Como normalmente acontece, uma coisa leva à outra. Cukierkorn teve contato com este pesquisador estadunidense, James Ross, que foi contratado pela tradicional editora anglo-americana Penguin Books, justamente para levantar informações no Brasil para a edição de um livro sobre grupos judaicos ao redor do mundo, livro este que já está com o contrato assinado.
Ross e Cukierkorn passaram por São Paulo, ocasião em que lhes forneci uma série de informações de vivência pessoal e de arquivo sobre os marranos brasileiros. Eles depois seguiram para Recife, Natal e Manaus.
        Qual foi a participação dos cristãos-novos na história do Brasil?
        A participação dos cristãos-novos, ou judaizantes, foi muito importante em toda a história brasileira.
        - O tradutor da frota de Cabral era um converso, Gaspar da Gama.
        - Grande número de bandeirandes, aqueles corajosos desbravadores das selvas brasileiras, era constituída por elementos claramente cristãos-novos. João Ramalho fundou o primeiro município do Brasil, São Vicente, em 1532.
        - O padre José de Anchieta, poeta e fundador da cidade de São Paulo (1554) era filho de mãe judia, logo, pela Halachá (o código das leis judaicas), pode ser também considerado judeu.
        - Jorge Fernandes é considerado o primeiro médico a atuar no Brasil.
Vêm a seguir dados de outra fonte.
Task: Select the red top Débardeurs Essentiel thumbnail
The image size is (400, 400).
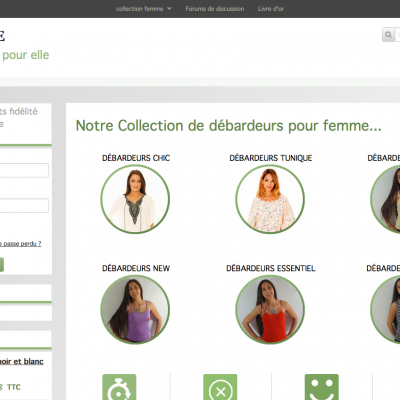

Chegou junto com o segundo governador-geral, Duarte da Costa.
        - No final do século XVI e início do XVII, um dos primeiros autores sobre as terras brasileiras foi Ambrósio Fernandes Brandão, cristão-novo autor da célebre Diálogos das Grandezas do Brasil (c.1618).
        - Mais ou menos na mesma época apareceu outro poeta marrano, Bento Teixeira, autor da clássica Prosopopéia.
        - Diogo Fernandes foi o maior técnico em cana-de-açúcar do período colonial.
        - A segunda metade do século XVII viu aparecer em Recife a primeira comunidade judaica organizada do Novo Mundo, sob a liderança religiosa do rabino Isaac Aboab da Fonseca.
        - Estou inclinado a crer (e há outros estudiosos também) que o padre Antônio Vieira era de origem cristã-nova.
        - No século XVIII viveu no Rio de Janeiro o primeiro dramaturgo brasileiro, Antônio José da Silva, queimado pela Inquisição em Lisboa por práticas judaizantes. Sua vida foi tema do premiado filme de Jom Tob Azulay, O Judeu.
        - No final do século XIX outra figura importante de origem marrana foi Deodoro da Fonseca, o presidente que inaugurou a República no País.
        - No século XX, são conhecidas as origens e afinidades marrânicas do cineasta Glauber Rocha, do pedagogo Anísio Teixeira, dos cantores Elis Regina e Alceu Valença, dentre outras figuras artísticas e públicas.
        Além de origem genealógica judaica, todas estas pessoas vão além porque existe nelas uma identidade de mentalidade, com aspectos miscigenados de judaísmo, catolicismo, protestantismo e agnosticismo.
        Como tem sido a divulgação destas pesquisas?
        O interesse pelo tema dos judeus na formação do Brasil tende a crescer de uma forma mais intensa nos próximos anos, em virtude das comemorações dos 500 anos do Descobrimento.
        Ainda existe muita coisa por ser pesquisada, mas já recolhi bastante material inédito, que está sendo trabalhado e que será divulgado ao grande público brevemente, não apenas à sociedade brasileira, mas para pesquisadores de todo o mundo.